→ **What the exercise asks**
Wherever the listing has a line with the string "agent", copy that line out.

─── Extracted information ───

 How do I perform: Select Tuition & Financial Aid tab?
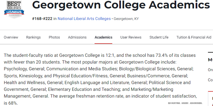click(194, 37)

───
─── Extracted information ───

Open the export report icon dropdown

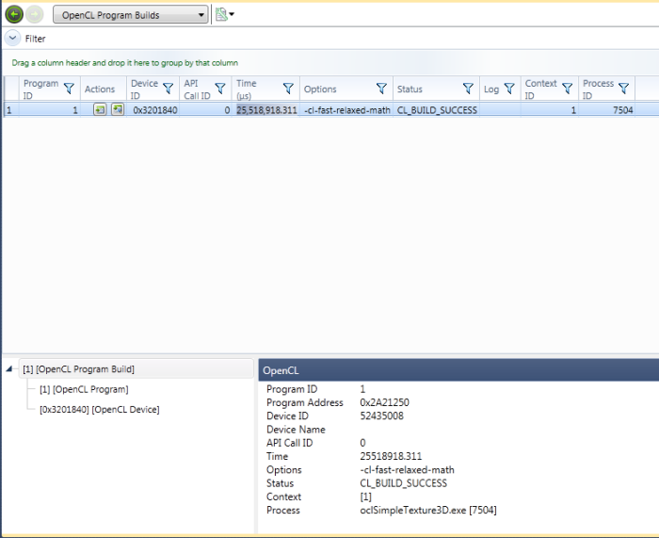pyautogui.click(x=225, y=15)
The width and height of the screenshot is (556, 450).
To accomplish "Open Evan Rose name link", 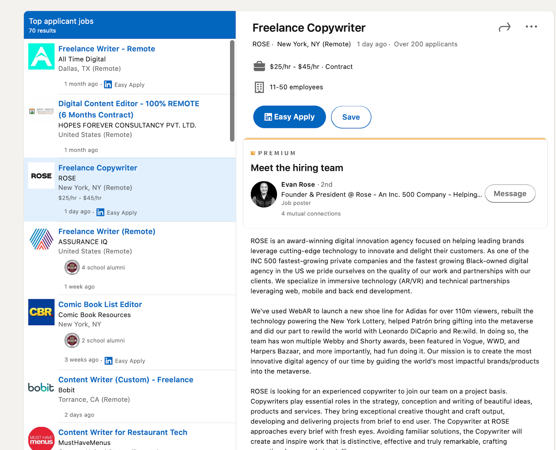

───
─── Extracted information ───

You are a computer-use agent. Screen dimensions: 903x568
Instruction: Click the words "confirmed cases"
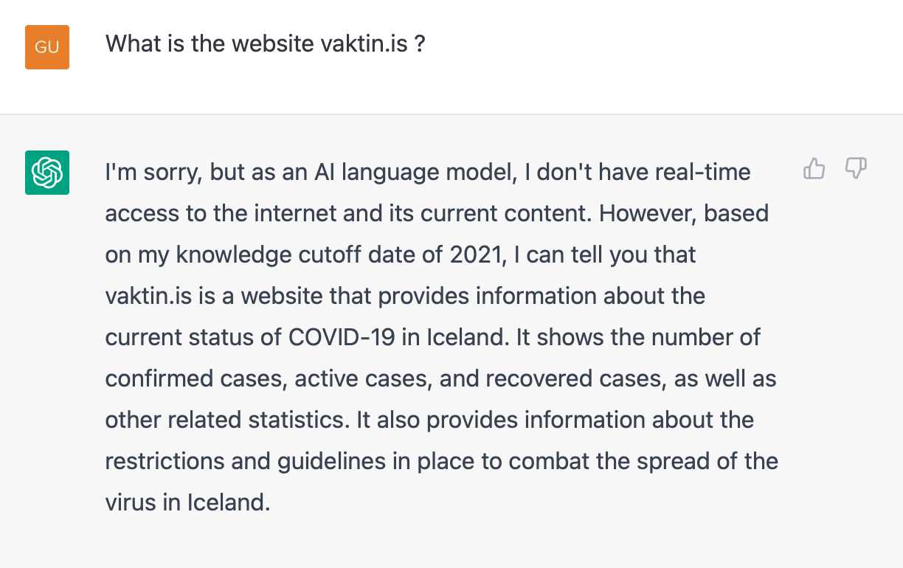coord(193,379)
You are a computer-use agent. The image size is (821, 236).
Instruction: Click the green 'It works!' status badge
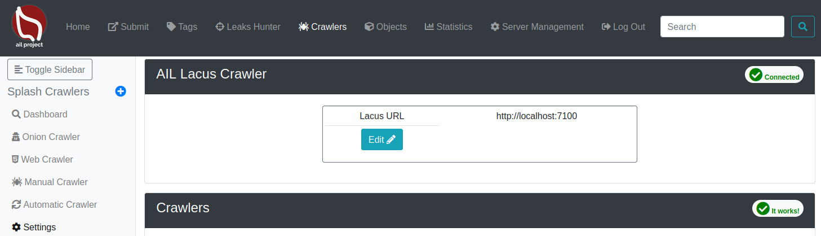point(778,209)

───

→ **Response to this task**
You are a computer-use agent. Screen dimensions: 903x568
You are a computer-use agent. The image size is (821, 236).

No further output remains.